By Josh Cohen January 14, 2010

The House Judiciary Committee held public hearings on two “criminal street gang activity” bills sponsored by Yakima County Rep. Norm Johnson (R-14).  Both bills raise questions about civil liberties and property rights, prompting dissenting testimony from Shankar Narayan, ACLU of Washington Legislative Director.

HB 2413 would allow law enforcement agents to seize private property that’s been used to facilitate criminal gang activity.  The seized property could be retained for use by the agencies or sold with 90 percent of revenues going to police departments. The burden of proving innocence would fall on property owners. If they are able to prove innocence they get their property back (say, their house) and a portion of their legal fees is compensated. Law enforcement officers, Yakima county citizens, and law enforcement lobbyists all testified in support of the bill.

Sunnyside Chief of Police Ed Radder said that this bill will be effective in hurting gangs financially.
“The way you win wars is not by killing people, but by cutting off their supply line,” Radder said.

Tammy Masters, a Yakima county mother, lost her son in 2008 when he was shot and killed by gang members. She testified in support of the bill, urging the legislators to give police more tools to fight gang crime.

In his lone testimony opposing the bill, the ACLU’s Narayan agreed that gang violence is a pressing issue, but that this bill carries risks of unintended consequences for innocent property owners. The ACLU wants the bill voted down, but says at the very least needs a clause for due process added.

“This bill would allow personal property to be seized without charge, without due process, and without cause,” said Narayan.

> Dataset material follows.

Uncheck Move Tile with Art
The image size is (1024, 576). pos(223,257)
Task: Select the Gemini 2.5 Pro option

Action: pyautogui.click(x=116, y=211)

The second bill, HB 2414, was similar to the first—as were the voices testifying for and against. It would allow citizens to file complaints to police reporting houses or apartments in their neighborhood being used for criminal gang activity. The properties would be deemed “nuisances” and the burden of proving innocence would again fall on the property owner. If the owners were unable to prove innocence their property would be seized. According to Narayan, this bill looks at property owners as “guilty until proven innocent.”